今回、ビコーペガサス役の田中あいみさんにワイヤーアクションに挑戦していただいて、特撮ならではの映像になったと思います。また、数多くの特撮作品を手掛けたアクション監督に撮影をお願いしたので、倍速・スローの使い分けやカメラワークをはじめとした「特撮らしい」映像テクニックを随所で観ることができます。
特に殺陣のシーンについてはアクション監督に付いてもらうだけでなく、アクションができるアクターさんに出演してもらって、あらかじめカメラワークをしっかり決めてリハーサルし、撮影しています。
あとはやっぱり、特撮として欠かせないのは爆発ですね(笑)。もちろん、特撮の聖地といわれる栃木県の岩船山(※)までロケに行ってきました。子どもの頃にテレビで見たことがあるロケ地で撮影できること自体感慨深かったですし、やはり実際に目にする爆発は迫力がありました。
※ 岩船山……栃木県栃木市にある、多くの特撮作品や映画のロケ地として知られる山。採石場跡の壮大な景観が特徴
スタッフみんなの熱意のおかげで
難しい局面も乗り越えられた
撮影中や制作中の出来事で印象に残っていることはありますか?
制作会社さんが事前にきちんと準備をしてくださったおかげで、撮影自体はとてもスムーズでした。
みなさんがとても前向きで、楽しく取り組んでいただけたのがありがたかったですね。みなさんのモチベーションが高くて、逆に我々がその熱意に背中を押してもらったくらいです。
それは素敵ですね。出来上がった映像を見た感想はどうでしたか?
「何だこれは!?」ですね。良い意味で変というか。我々も撮影中から手応えは感じていたんですが、プロデューサーが最初に映像を見たときに「これ何の映像だっけ?」と笑っていましたし、社内の人に見せたらみんな同様のリアクションでした。
アニソン界を牽引するアーティストである影山ヒロノブさんの歌が入ったのも感動でした。企画書にはお願いできたら良いな、くらいの気持ちで「影山さんの歌を入れたい」と書いたのですが、まさか本当に実現するとは……。自分たちの作品のためにレジェンドに歌ってもらえたのは感無量でした。
今回の制作を通じて、あらためて感じたサイゲームスの魅力を挙げるとしたら何でしょうか?
部署の垣根を超えて協力してもらえることです。映像制作室とプロモーション2部でチームを組み、ミュージックチームにも協力してもらうことで、強力な制作体制を作ることができました。
イラスト、シナリオ、サウンドなど、それぞれのプロがいるので、社内のメンバーだけでもハイクオリティーな作品を作れるのは魅力だと思います。しかもみんな協力的で熱量も高く、作品をより良くするにはどうしたら良いかを考えてくれました。
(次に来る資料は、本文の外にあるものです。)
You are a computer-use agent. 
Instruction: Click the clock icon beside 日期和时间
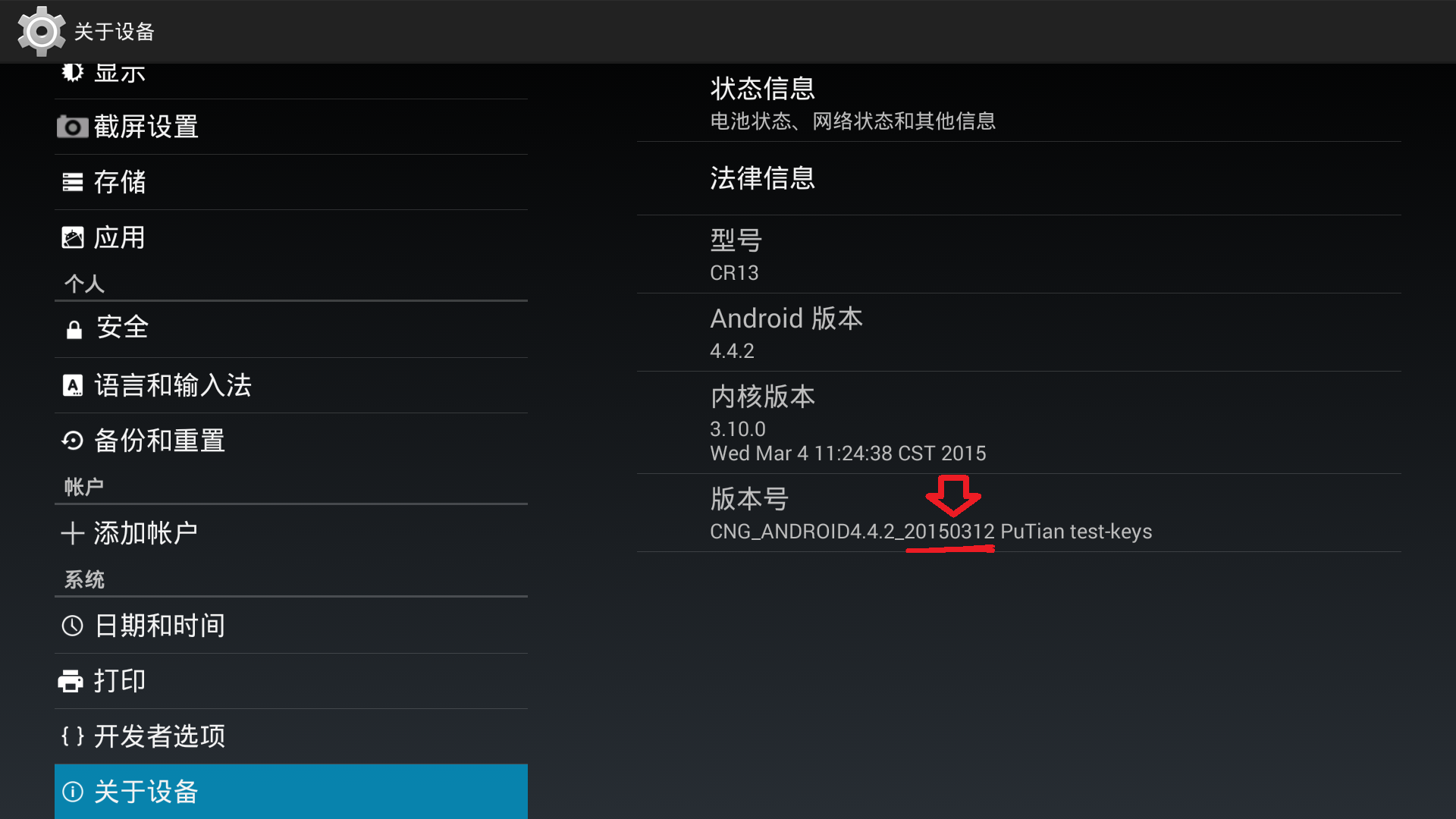(x=73, y=626)
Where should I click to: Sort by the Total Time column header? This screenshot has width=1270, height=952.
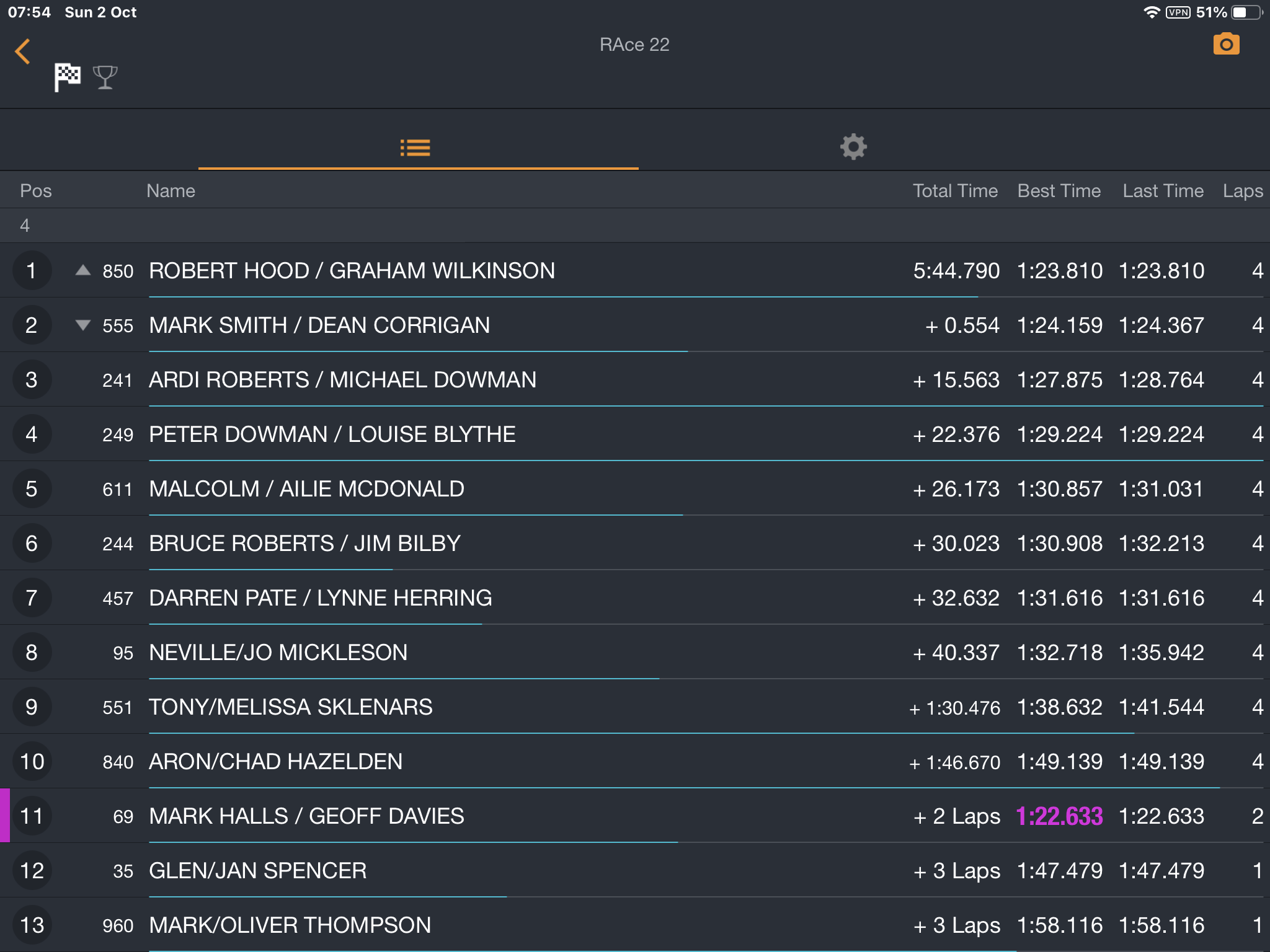pyautogui.click(x=955, y=191)
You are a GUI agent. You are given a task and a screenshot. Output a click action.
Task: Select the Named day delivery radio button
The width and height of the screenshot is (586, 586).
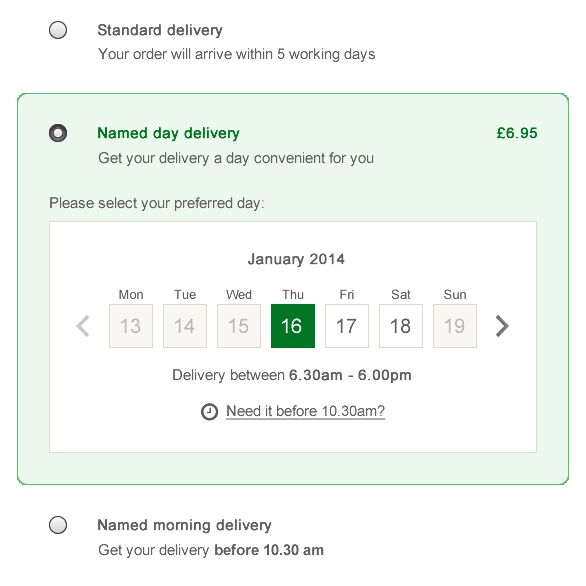click(58, 133)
「面白いことをやろう」という熱が最初から共有されている実感がありましたね。
『ウマ娘』トレーナーと特撮ファン
それぞれに見てほしいポイント
映像で特に注目してほしいポイントはどこですか?
トレーナー(※)のみなさんには、やはりビコーペガサスとキャロットマンの共闘を見てほしいです。
本当はモブに他のウマ娘を入れるとか、もっと遊びを入れるアイディアもあったのですが、やり切れなかった部分があるので、もしキャロットマンの第2弾をやることになったら実現したいですね。
※ トレーナー……ゲーム『ウマ娘』では、プレイヤーの方が「トレーナー」となってトレセン学園に通うウマ娘を育成します
制作会社や監督、アクターのみなさんは、映画やテレビのアクション作品を手掛けているプロ達にご協力いただいたので、特撮ファンの方にはやはり特撮のクオリティーが一番の見どころなのではないかと思います。特に、キャロットマンとアブラギッシュ軍団が闘う殺陣のシーンはとてもかっこいいので注目していただきたいです。
細かいところでは、ジャンプやパンチのシーンなど、昔の特撮ヒーローで定番のカットを随所に盛り込んでいるので、好きな方はその辺りも楽しんでもらえるのではないかと思います。
制作陣のこれからの展望
今回の経験を元に、これから挑戦したいことや展望などがあれば教えてください。
フィギュアやベルトなどキャロットマンのグッズを展開したり、ゲーム内にもキャロットマンの映像を盛り込んだり、ヒーローショーをやったり、多方面に広がっていくことを夢想しています(笑)。あわよくば、日本を代表するヒーローとキャロットマンやウマ娘たちが共演出来たらうれしいですね。
以上、制作スタッフによるインタビューをお届けしました。『ウマ娘』ならびに『キャロットマン』の今後の展開に、どうぞご期待ください!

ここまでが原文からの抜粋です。